_WORK INSTRUCTIONS_:
Copy out every line of the records in which "each" can be found.

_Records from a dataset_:
.....

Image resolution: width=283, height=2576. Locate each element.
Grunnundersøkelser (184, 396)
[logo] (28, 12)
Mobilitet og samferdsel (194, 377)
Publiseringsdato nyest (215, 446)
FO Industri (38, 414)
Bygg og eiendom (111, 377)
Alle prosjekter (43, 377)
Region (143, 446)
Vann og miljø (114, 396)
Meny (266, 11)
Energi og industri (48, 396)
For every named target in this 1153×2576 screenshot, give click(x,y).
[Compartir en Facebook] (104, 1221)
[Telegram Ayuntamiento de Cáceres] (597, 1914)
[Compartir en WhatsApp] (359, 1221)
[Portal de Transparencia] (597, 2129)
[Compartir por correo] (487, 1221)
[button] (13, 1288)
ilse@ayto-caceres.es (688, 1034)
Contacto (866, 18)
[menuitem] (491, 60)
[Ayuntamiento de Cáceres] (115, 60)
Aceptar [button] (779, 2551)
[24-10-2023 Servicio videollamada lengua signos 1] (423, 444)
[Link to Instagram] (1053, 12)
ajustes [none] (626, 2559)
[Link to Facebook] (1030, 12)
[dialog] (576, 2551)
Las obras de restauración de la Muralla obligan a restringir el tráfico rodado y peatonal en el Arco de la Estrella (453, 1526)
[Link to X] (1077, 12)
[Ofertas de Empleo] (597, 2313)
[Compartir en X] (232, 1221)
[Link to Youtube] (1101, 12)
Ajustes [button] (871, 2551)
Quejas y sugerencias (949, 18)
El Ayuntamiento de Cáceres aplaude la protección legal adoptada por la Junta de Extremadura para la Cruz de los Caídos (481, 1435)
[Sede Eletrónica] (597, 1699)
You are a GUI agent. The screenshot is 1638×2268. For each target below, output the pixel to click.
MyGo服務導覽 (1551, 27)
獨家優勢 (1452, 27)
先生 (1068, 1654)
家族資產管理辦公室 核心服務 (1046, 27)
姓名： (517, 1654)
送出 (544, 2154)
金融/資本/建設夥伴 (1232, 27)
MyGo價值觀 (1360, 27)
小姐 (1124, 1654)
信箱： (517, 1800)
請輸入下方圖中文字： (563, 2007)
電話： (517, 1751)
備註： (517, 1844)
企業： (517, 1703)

.....

_SOLUTION FOR THIS PROBLEM_:
Image resolution: width=283, height=2576. Locate each element.
You are a GUI agent. The screenshot is 1638×2268. For each target below, output the pixel to click.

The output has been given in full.